Monday, October 3, 2011

Cider pressing and mountain music at final Joseph market

Accordionist Lorraine Ragsdale
Visitors to the Wallowa County Farmers’ Market in Joseph on Saturday, Oct. 8, will witness the old-fashioned practice of pressing apples into cider against a background of live old-time music. 

A cider press built by Mike Hamman of Enterprise will be used to make cider from donated apples. The press was inaugurated at the Farmers’ Market last year and proved to be a big hit, according to Beth Gibans, the market’s board president. 

Music will be provided by the nine-member Homemade Jam string band, specializing in “old-timey” mountain music. 

This will be the final Farmers’ Market of the season, and many of the market’s regular vendors will participate, selling produce, beef, soap, bakery goods and crafts. The market runs from 10 a.m. to 2 p.m. at Main and Joseph streets. 

The Homemade Jam band first formed to play at the Maxville Gathering in 2010. Although the band has been organized only since spring 2010, the original four members – Lorraine Ragsdale and her husband, Mike Ragsdale; Lorraine's daughter, Sandi Richerson, and her husband, Larry Richerson – have been playing together for many years.

 “The band's focus is on old-time, fun mountain music that people recognize and love,” Sandi says. “Toe tapping and smiles is what it's all about.” 
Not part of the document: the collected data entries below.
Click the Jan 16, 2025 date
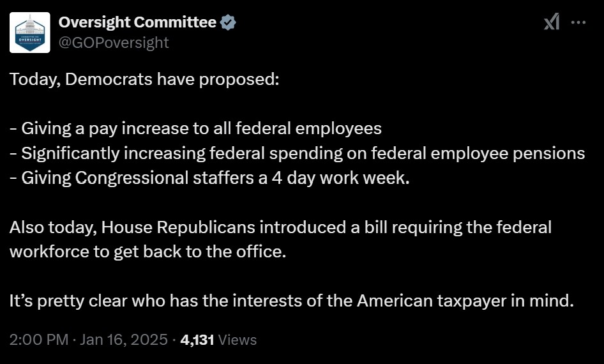Viewport: 604px width, 364px height. pos(124,340)
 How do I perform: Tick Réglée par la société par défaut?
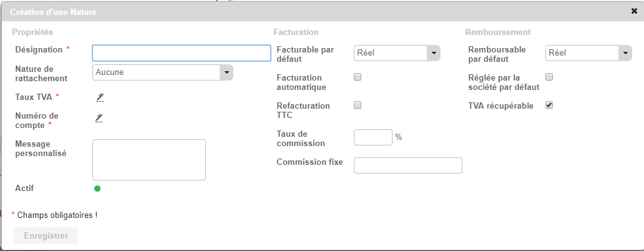click(549, 77)
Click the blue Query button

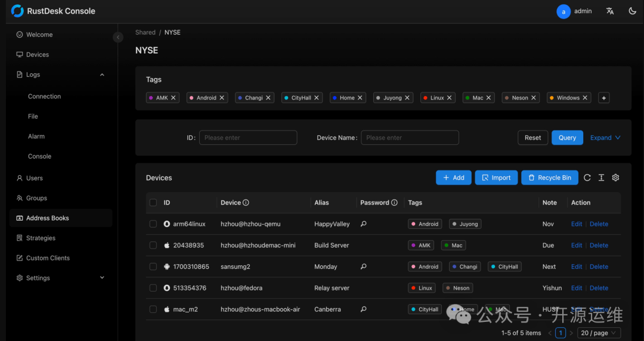(567, 138)
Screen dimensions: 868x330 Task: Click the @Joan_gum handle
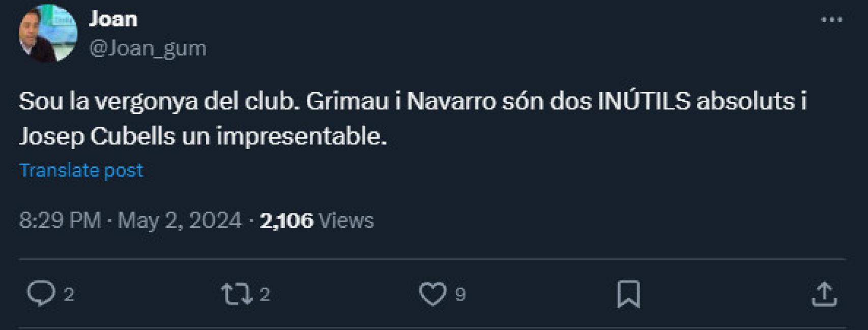pos(148,48)
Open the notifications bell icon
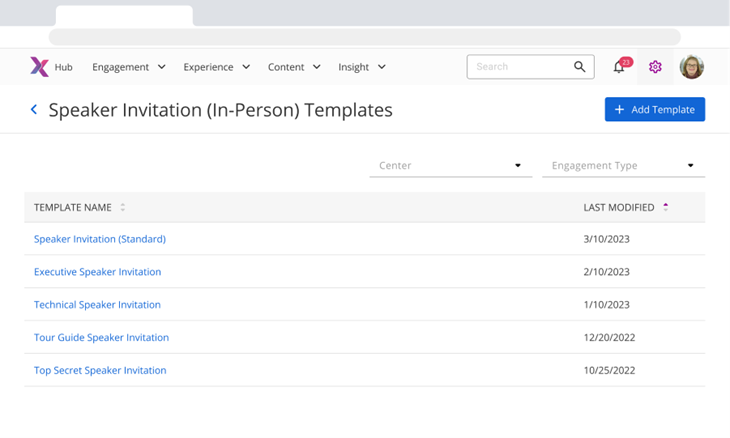730x438 pixels. click(619, 67)
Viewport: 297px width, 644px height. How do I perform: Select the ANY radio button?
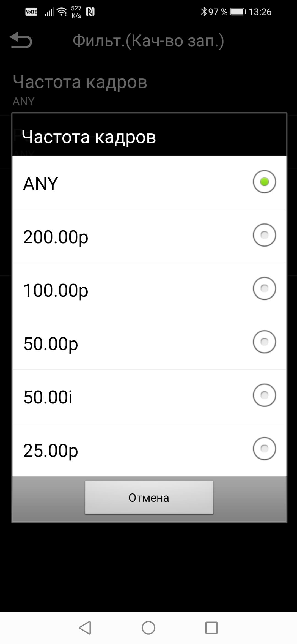tap(264, 182)
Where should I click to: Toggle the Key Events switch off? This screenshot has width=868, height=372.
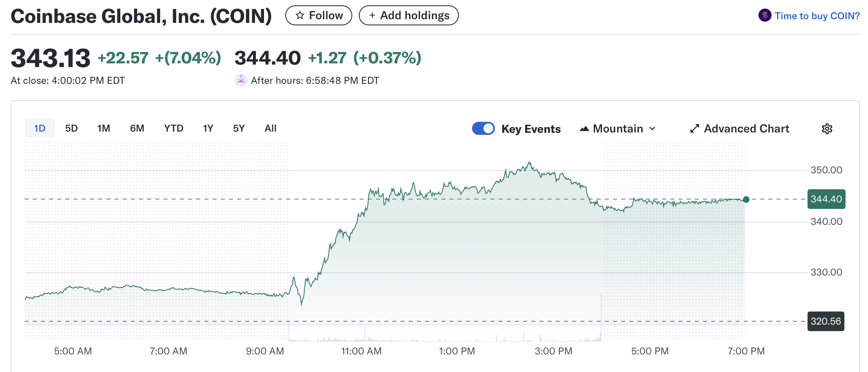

Lorraine plays the accordion and other instruments, Mike sings and plays lead guitar, Sandi plays autoharp and Larry plays rhythm guitar. Fiddler Caleb Samples soon joined the band, along with Rusty Woods on bass. 

Word soon got out about the kind of music the band was playing, and Laura Skovlin brought her banjo and sweet voice to the group. Later, Sue Juve joined the band with her strong voice, rhythm guitar and fun personality, followed by Ryya Fluit, who sometimes joins the band with her fiddle.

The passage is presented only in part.